Emmanuel Macron l’avait promis. Le jour de carence sera rétabli pour les fonctionnaires : en cas d’absence pour maladie, l’indemnité ne sera perçue qu’après le premier jour. Créé en 2012, il avait été supprimé en 2014 par la gauche. « Il permet de lutter contre le micro-absentéisme qui désorganise les services, alourdit la charge de travail des collègues en poste et coûte environ 170 millions d’euros par an », a justifié M. Darmanin, en juillet. La mesure est « injuste » pour les syndicats « Dans le privé, rappelle M. Canon, la carence est prise en charge dans 80 % des cas par les mutuelles et parfois même par le patron. »

Suppression de postes

Enfin, et ce n’est pas la moindre de leurs inquiétudes, les agents appréhendent les suppressions de postes qu’a promises Emmanuel Macron : 120 000 postes sur le quinquennat. Sous Nicolas Sarkozy, 150 000 avaient disparu dans la fonction publique d’Etat. « Le service public est réduit à l’os », assure M. Canon.

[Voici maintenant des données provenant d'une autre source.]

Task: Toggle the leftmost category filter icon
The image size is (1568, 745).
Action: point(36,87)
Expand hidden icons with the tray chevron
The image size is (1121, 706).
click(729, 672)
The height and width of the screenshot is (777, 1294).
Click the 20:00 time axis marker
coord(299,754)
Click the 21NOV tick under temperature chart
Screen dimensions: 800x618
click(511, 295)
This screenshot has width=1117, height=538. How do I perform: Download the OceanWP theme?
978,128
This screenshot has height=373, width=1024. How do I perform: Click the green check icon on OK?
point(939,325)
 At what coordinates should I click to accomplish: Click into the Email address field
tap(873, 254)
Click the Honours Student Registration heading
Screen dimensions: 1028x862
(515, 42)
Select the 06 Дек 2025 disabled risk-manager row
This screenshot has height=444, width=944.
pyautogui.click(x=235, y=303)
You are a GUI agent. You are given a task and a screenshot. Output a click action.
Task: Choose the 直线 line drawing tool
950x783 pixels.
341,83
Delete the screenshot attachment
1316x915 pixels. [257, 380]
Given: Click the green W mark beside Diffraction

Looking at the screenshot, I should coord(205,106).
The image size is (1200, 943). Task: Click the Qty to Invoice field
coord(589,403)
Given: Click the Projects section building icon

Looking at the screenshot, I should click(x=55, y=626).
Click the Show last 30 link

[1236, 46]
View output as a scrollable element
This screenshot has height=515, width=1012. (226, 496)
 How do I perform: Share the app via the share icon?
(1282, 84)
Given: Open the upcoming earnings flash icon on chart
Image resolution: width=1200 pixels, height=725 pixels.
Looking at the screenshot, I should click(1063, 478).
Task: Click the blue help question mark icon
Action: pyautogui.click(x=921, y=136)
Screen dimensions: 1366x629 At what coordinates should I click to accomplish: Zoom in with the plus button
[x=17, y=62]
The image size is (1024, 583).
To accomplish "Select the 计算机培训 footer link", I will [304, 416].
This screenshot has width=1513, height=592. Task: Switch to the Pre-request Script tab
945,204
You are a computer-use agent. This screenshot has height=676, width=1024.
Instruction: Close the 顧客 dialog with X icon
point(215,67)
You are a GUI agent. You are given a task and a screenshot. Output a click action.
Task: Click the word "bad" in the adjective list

Le gouvernement se défend d’être dans « une approche comptable ». Pour preuve, l’entourage de M. Darmanin rappelle que seuls 1 600 postes seront supprimés en 2018. L’idée est de lancer une vaste réflexion sur les missions du service public, avant d’en tirer des conclusions en termes d’effectif.

Mais ce n’est pas pour rassurer les syndicats, qui se sentent « piégés ». Ils seront partie prenante du « Grand Forum de l’action publique ». Mais, dans la circulaire que le chef du gouvernement a envoyée à ses ministres le 26 septembre, Edouard Philippe annonce la création d’un « Comité action publique 2022 ». Lequel devra proposer « réformes structurelles » et « économies significatives et durables ». Des « transferts » entre collectivités, « au secteur privé, voire des abandons de missions » seront étudiés. De quoi inquiéter des agents publics déjà fébriles.